Give the items as a Markdown table with the columns Row and Line, one row per non-blank line, and leave out the pictures.

## START Given information

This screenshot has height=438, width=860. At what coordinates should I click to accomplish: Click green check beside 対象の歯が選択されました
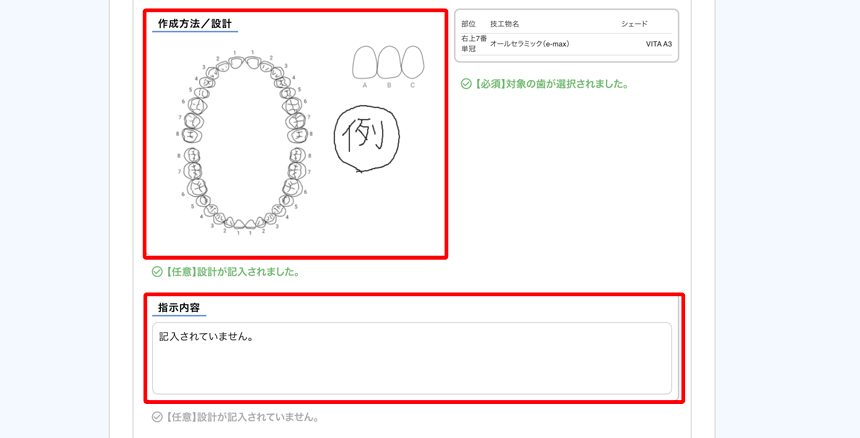click(466, 84)
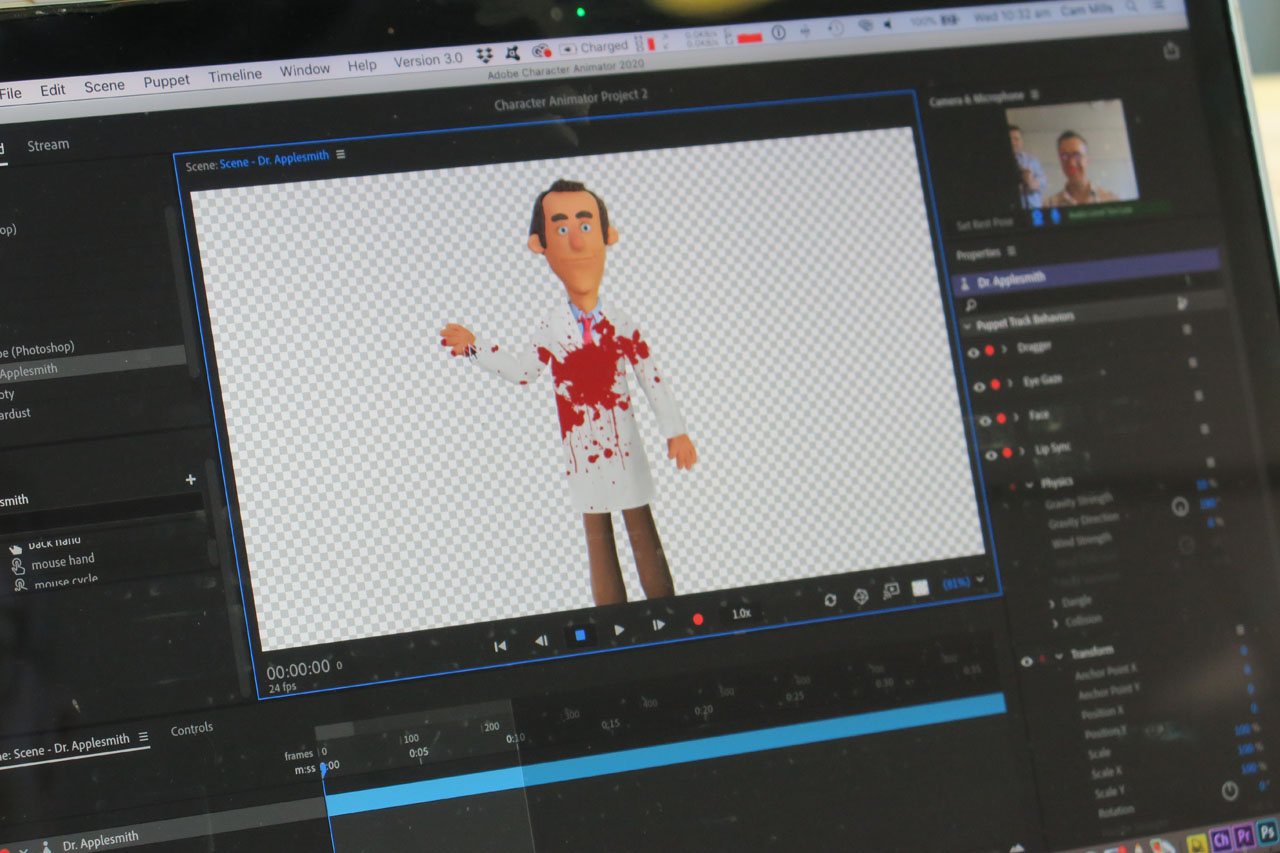The width and height of the screenshot is (1280, 853).
Task: Click the white background color swatch
Action: pyautogui.click(x=920, y=588)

## END Given information

Written reply
| Row | Line |
|---|---|
| 1 | This screenshot has height=438, width=860. At what coordinates should I click to accomplish: Click green check beside 対象の歯が選択されました |
| 2 | click(466, 84) |
| 3 | The width and height of the screenshot is (1280, 853). |
| 4 | Task: Click the white background color swatch |
| 5 | Action: pyautogui.click(x=920, y=588) |